The first thing that I do each week when preparing for my sermon is translate the text I intend to preach. I came across a surprise in Proverbs 29:11. Here’s an English translation of the verse (ESV): “A fool gives full vent to his spirit, but a wise man quietly holds it back.”
It’s admittedly a tough passage to translate, but one of the first translations I came up with was this:
“A fool lets out all his wind / but a wise man hushes his back side.”
I mean, come on! What’s that sound like to you? I may have found a new life verse!
Of course, after deep reflection (and some unnecessary repentance), I ultimately found myself agreeing with the ESV and most other translations. The passage speaks to the issue of controlling our emotions, not controlling, er… other things.
It’s almost a shame. It would’ve been a lot more fun to preach my original translation than the correct translation!
Evidence for Random Organization, Part III
The last two weeks I’ve given a few examples of how Proverbs demonstrates evidence of organization even in the more “random” parts of the book. We saw evidence of large-scale organization as well as the skillful use of “catchwords” that bind together seemingly unrelated verses.
Another piece of evidence that favors purposeful organization is common themes linked together. For example, in 10:6-21, there are at least 10 verses that focus on the issue of speech. This is an unusually high cluster of proverbs with that theme. We saw last week a cluster of proverbs in chapter 26 that spoke about the sluggard (26:13-16). This comes right after a cluster of proverbs that use comparison to make a point (26:7-11), which comes right after two verses that describe different ways to treat a fool in his folly (26:4-5).
There are other examples. Proverbs 29:8-10 all start with the Hebrew word for “man.” Yet these verses don’t seem to relate much in topic. Verse 8 deals with scoffers, verse 9 with arguing with a fool, and verse 10 deals with bloodthirsty men who hate the righteous.
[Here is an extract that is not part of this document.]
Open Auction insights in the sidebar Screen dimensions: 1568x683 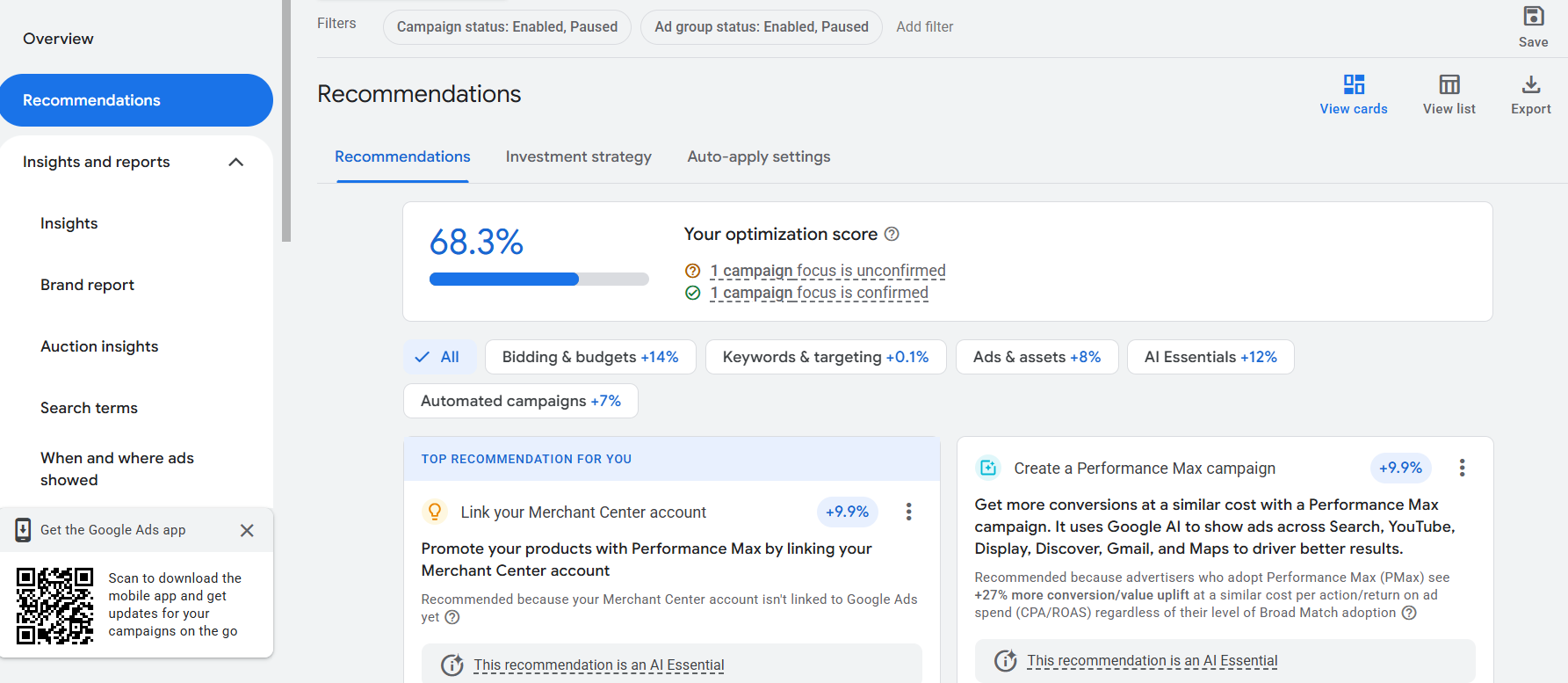(x=99, y=346)
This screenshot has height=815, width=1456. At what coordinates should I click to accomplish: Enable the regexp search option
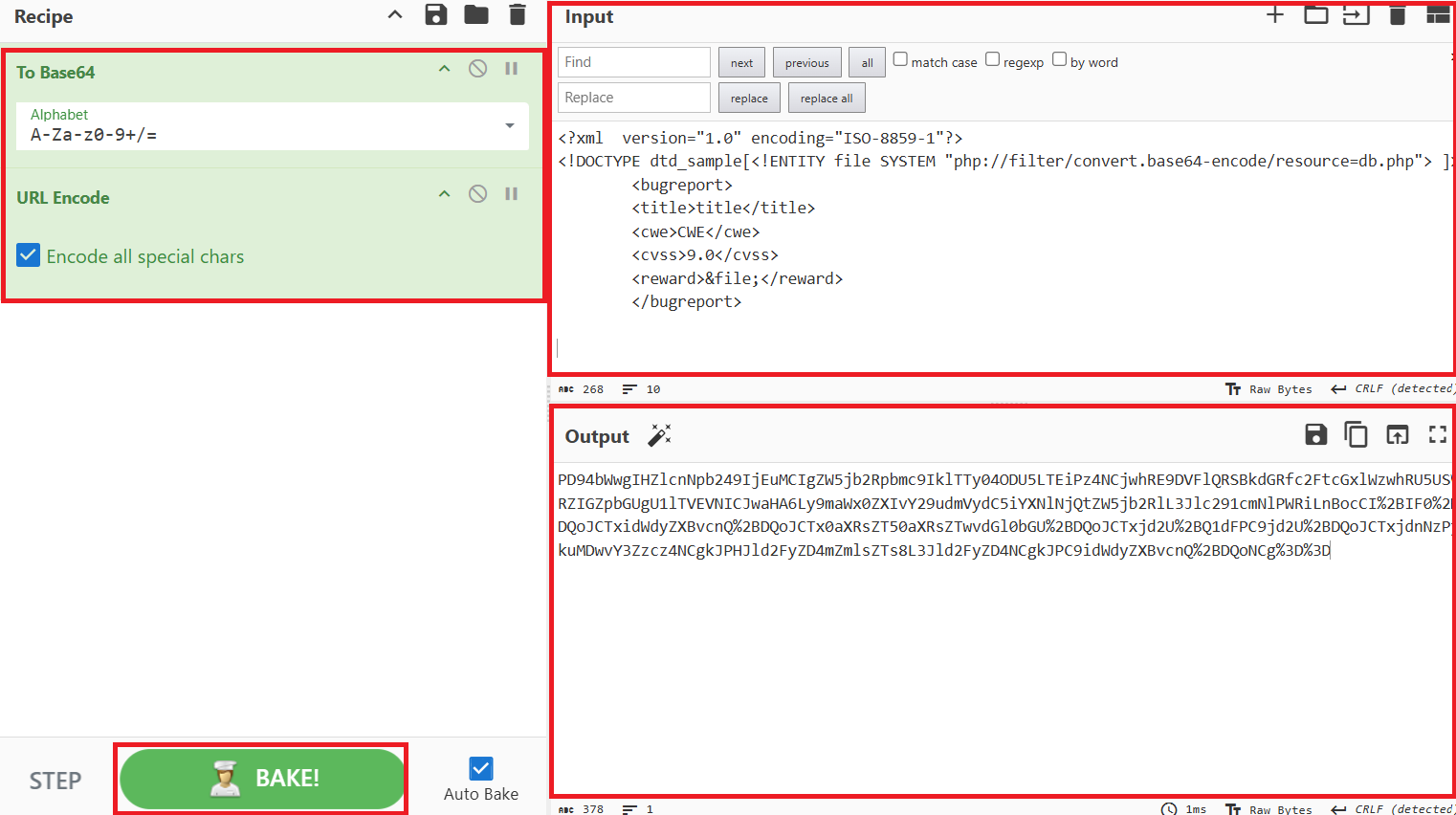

This evidence alone would probably not be enough to say that these sections are purposefully organized, but combined with what we’ve seen so far, the argument has some weight.
Bonus: One More Thing To Help Deal with Angry People
During the sermon, I showed a few “tips” from Proverbs that will help deal with angry people. Here’s one I left out:
“A gift in secret averts anger, and a concealed bribe, strong wrath” (Pr 21:14 ESV).
We should not attempt to try to make this proverb mean something than what it seems to mean. Gifts and bribes tend to avert someone’s anger. This isn’t mean to condemn or condone the practice; it’s merely observational. It may help someone understand why the anger of a ruler has been suddenly averted (was there a secret bribe involved?). It may help someone recognize when someone is trying to avert their own anger by giving a seemingly out-of-the-blue gift.
Though this verse related to the topic at hand, the amount of explanation needed to help people understand what it was saying and how to apply it forced me to exchange it with some “simpler” verses that had more immediately understandable application. Lord willing, we’ll come back to this verse another day.